Student characteristics and online outcomes 

Student skills and psychological attributes may be less predictive of online outcomes than other 
factors, or no less applicable to success online versus face-to-face. Bernard, Brauer, Abrami, and Surkes 
(2004) found that self-direction and beliefs were significant positive predictors of online course grade, but 
that G.P.A. was a stronger predictor of online course outcomes. Waschull (2005) found that self¬ 
discipline/motivation was significantly correlated with course grades online, but concluded that the same 
factors may predict success in both online and face-to-face classes. Aragon and Johnson (2008) found 
that online completers were more likely to be female, enrolled in more classes, with a higher G.P.A., but 
they found no significant difference in academic readiness or self-directed learning. 

Other investigations of student characteristics have also been inconclusive. Some gender studies found 
no differences, whereas others cite that females outperform males (for a review, see Xu & Jaggars, 2013). 
Angiello (2002) and Xu and Jaggars (2013) report differences for Hispanic and Black students in 
comparison to White students, while Welsh (2007), Aragon and Johnson (2008) and Wladis, Conway and 
Hachey (2015) found that ethnicity was not related to online course outcomes more so than face-to-face 
outcomes. G.P.A has been identified as a significant factor affecting online course outcomes in some 
studies, (e.g. Xu & Jaggars, 2013), but not others (e.g. Hachey, Wladis, & Conway, 2012). 

To accurately assess whether a factor puts a student at greater risk in the online environment specifically, 
it is essential to analyze the interaction between that factor and course medium, while simultaneously 
controlling for self-selection into online courses. Only a few studies consider these interactions, and 
while these studies controlled for some self-selection factors, all of them excluded important predictors. 
Xu and Jaggars (2013) found that Black students and students with lower G.P.A.’s did worse online than 
would be expected based on their face-to-face performance, and that women and older students did better 
than expected online. Wladis, Conway & Hachey (2015) found that older students did significantly 
better, and that women did significantly worse online, than would be expected based on their outcomes in 
comparable face-to-face courses, but that there was no significant interaction between the online medium 
and ethnicity.
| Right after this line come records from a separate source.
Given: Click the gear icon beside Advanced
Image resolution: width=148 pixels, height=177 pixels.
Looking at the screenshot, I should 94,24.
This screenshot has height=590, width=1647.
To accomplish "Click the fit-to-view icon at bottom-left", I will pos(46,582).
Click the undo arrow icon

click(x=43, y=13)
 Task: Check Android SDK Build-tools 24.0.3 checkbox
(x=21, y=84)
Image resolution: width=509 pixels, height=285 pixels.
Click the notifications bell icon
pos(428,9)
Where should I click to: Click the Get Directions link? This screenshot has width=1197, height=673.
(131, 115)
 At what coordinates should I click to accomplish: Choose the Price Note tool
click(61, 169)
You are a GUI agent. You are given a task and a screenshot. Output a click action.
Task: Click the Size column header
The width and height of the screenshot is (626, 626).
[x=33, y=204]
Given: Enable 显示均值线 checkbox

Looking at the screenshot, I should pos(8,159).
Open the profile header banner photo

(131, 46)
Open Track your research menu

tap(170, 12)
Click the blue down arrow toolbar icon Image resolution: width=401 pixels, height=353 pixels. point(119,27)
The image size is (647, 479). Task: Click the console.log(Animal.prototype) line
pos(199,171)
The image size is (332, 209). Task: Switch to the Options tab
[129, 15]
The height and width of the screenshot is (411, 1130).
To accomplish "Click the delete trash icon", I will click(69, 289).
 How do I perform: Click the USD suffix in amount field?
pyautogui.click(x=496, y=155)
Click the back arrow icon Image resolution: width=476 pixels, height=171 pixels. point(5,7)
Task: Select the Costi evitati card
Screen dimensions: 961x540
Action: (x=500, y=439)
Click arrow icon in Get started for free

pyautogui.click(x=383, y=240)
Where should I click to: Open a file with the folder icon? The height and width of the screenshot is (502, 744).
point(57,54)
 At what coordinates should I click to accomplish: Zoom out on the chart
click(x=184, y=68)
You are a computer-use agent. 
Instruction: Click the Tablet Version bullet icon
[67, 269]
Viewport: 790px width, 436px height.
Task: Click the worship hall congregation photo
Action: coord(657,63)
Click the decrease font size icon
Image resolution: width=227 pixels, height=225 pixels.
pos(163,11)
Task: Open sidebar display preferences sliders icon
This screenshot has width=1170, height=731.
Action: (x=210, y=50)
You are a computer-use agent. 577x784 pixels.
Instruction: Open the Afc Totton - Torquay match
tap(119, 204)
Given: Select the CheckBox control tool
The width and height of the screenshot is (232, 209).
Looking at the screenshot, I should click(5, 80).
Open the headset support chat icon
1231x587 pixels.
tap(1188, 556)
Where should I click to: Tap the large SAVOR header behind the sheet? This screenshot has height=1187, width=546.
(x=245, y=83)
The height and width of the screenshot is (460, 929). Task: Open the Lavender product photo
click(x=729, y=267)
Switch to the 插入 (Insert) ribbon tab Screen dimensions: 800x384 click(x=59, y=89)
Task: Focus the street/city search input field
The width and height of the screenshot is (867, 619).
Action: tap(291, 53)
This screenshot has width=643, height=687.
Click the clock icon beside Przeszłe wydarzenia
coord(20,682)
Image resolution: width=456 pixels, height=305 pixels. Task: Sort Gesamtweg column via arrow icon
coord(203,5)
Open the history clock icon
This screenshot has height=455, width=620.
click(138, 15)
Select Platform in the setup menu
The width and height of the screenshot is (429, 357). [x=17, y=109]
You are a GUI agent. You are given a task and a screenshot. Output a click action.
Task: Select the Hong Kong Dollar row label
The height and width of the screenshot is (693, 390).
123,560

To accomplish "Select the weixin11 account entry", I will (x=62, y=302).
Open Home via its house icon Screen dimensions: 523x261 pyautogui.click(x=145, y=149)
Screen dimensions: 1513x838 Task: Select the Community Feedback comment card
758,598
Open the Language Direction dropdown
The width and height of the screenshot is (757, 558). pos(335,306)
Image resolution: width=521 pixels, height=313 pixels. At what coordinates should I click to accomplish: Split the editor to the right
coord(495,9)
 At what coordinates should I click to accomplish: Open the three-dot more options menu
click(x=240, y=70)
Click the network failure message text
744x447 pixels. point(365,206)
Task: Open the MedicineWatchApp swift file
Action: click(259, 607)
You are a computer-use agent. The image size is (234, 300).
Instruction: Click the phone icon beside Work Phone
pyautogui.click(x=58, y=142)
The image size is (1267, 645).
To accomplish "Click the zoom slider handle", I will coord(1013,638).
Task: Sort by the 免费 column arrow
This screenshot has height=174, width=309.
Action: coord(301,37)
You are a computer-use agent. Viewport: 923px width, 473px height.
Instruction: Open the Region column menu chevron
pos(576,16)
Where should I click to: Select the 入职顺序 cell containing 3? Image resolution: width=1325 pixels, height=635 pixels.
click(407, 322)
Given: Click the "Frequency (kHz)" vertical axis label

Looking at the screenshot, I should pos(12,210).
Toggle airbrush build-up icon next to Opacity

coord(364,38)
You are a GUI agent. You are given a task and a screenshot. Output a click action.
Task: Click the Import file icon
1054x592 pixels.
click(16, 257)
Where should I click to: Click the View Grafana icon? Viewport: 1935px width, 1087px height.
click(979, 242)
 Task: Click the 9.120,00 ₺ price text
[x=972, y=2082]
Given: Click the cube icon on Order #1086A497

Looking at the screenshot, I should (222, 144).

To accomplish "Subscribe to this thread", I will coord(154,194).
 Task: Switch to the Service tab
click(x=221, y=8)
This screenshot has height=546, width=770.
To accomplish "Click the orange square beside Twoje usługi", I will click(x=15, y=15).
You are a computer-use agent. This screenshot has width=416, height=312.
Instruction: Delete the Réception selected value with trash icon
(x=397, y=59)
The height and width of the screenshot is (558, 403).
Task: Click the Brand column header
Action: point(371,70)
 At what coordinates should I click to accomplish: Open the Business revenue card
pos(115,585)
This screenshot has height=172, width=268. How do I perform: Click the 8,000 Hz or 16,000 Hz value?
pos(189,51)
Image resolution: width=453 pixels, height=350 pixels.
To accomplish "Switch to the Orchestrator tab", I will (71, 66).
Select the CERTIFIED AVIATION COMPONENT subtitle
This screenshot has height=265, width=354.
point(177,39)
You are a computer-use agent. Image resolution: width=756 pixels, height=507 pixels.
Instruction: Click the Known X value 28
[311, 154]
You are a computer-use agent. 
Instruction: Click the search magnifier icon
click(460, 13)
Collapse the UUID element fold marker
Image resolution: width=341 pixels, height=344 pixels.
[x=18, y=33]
But neither of these studies controlled for whether a student had children, among other 
factors. 

This study addresses an important gap in the literature by considering which factors may predict 
differential online versus face-to-face performance while also controlling for a wide array of student 
characteristics related to self-selection into online courses. 

Methodology 


Data source and sample 

This study used a sample of 9,663 students with 37,442 course records from the 18 two- and four- 
year colleges in the City University of New York (CUNY) system. Students were selected if they were 
enrolled in a course in the sample frame, which consisted of online and comparable face-to-face courses 
offered during the 2014-2015 fall semester at one of the CUNY colleges. At the end of the semester, 
students in the sample were invited to participate in an online survey. The survey had a response rate of 
12.1%, which is typical for surveys of this type with this population, and responses were weighted to 
account for potential nonresponse bias (see below for details). Detailed summary statistics for the 
survey sample, broken down by course medium, can be found in Table 1.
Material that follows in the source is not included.